In a previous blog post, we concentrated on one task that is now done with machine learning (ML) involvement. It was the one that is most visible and valuable to our clients: vulnerability verification and elimination of false positives from the results that we deliver to them.
While this is indeed an important task, before we reach the point of being able to deliver the results, there’s a lot of other hard work that our team does to lay the foundation for the vulnerability discovery process.
In order to fully assess a client website, it needs to be first fully mapped and scanned–with all links, forms, APIs, etc. discovered. Currently, a lot of human time and resources are dedicated to these tasks.
For example, a substantial part of the sites under our management include sites protected by some form of authentication, which can be quite complicated at times. In order for these sites to be scanned automatically, ‘login handlers’ need to be developed per site.
While we do have sophisticated systems in place that make this work as streamlined as possible, often it still requires human touch. Using ML, we could potentially speed up this process even more, further decreasing time to value for our clients.
Neural networks, which are highly effective with pattern matching, could be used to preemptively categorize the websites, steering the ‘login handler’ work towards appropriate, predefined routes.
Another task that currently takes a lot of effort is ‘form training.’ Naturally, WhiteHat Security is all about safe production testing. Our clients trust us to find the vulnerabilities in their sites while not disrupting the functionality of their assets. This is why each and every html form that can potentially change a website state is carefully considered, prefilled with the correct data and approved by a team of security engineers.
This is an essential part of our business cycle, but it takes time and can contribute to longer than desired time to value. We think ML can be of use here as well. One can think of a form and the values it needs to be filled with as a pair of different languages. Then the ‘form training’ starts to resemble somewhat of a translation task from one language to another. In recent years, machine translation has improved substantially, and we hope the same techniques and algorithms can be used for our purposes as well.

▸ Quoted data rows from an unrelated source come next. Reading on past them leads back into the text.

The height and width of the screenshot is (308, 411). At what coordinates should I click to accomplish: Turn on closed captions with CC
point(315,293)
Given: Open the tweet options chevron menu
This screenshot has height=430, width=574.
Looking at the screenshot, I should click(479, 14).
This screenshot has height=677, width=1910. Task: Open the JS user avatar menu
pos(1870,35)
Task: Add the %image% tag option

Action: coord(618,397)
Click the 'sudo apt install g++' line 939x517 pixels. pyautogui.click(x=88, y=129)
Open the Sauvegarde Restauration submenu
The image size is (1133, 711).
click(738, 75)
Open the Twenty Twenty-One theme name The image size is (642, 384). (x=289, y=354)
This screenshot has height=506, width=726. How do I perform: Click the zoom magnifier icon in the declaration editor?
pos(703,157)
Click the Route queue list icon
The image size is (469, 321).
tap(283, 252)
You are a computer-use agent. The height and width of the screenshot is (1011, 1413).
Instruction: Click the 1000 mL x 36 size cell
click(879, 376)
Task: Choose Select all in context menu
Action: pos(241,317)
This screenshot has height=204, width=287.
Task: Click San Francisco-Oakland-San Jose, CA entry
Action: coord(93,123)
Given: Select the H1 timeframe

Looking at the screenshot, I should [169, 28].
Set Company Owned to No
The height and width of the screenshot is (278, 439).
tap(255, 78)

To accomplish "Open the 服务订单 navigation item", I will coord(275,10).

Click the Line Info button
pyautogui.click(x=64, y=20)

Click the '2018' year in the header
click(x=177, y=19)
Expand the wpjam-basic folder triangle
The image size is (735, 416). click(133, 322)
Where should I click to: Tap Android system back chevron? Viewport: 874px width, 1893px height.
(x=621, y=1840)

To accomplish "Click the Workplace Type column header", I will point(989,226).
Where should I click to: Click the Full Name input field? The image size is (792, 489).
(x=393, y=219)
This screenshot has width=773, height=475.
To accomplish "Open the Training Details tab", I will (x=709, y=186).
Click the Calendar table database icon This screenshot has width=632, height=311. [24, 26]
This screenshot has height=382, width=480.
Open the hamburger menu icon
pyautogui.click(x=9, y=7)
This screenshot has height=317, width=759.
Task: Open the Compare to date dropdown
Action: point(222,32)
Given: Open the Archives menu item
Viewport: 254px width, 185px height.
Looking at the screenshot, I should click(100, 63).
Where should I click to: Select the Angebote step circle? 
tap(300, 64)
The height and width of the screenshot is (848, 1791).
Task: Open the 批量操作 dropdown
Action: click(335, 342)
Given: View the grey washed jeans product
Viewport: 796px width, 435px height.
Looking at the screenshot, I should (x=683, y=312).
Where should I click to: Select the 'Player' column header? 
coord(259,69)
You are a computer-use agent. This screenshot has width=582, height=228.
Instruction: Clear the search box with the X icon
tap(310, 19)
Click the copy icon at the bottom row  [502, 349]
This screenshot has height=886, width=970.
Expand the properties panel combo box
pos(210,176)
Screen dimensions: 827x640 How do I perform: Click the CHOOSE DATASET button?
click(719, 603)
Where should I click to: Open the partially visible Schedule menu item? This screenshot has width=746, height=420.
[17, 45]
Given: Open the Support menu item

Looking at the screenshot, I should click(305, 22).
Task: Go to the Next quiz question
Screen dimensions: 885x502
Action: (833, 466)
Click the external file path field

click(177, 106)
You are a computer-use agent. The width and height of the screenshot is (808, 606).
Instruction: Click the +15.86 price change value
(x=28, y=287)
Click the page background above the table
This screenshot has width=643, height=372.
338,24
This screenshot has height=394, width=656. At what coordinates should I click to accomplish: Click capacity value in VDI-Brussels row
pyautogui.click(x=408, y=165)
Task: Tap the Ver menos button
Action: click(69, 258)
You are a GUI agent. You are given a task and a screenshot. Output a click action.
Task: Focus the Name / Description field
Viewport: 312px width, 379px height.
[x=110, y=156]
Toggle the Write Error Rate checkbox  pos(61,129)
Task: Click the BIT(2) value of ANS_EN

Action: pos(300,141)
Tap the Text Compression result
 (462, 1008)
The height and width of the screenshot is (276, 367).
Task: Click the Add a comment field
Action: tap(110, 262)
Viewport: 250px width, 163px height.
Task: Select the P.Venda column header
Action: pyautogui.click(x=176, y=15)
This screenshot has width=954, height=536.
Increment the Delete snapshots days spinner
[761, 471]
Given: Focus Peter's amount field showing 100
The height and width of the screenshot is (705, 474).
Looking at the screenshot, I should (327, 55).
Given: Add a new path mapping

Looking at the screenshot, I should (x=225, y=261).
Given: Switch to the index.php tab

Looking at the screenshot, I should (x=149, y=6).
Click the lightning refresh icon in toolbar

In truth, the potential for ML at WhiteHat is unlimited. We have only scratched the surface. We hope one day we can have a fully automated, client self-service scanning product. It could be geared towards a wider market adoption due to inherent scale and savings.
But such a product can only be a part of company strategy for now–because as powerful as ML is currently, it needs to be designed, trained and filled with new and ever-changing data and algorithms.
Our strategy is not to replace but to empower and elevate our engineers with ML, free them from menial tasks and let them work on hard, cognitive challenging tasks worthy of their attention.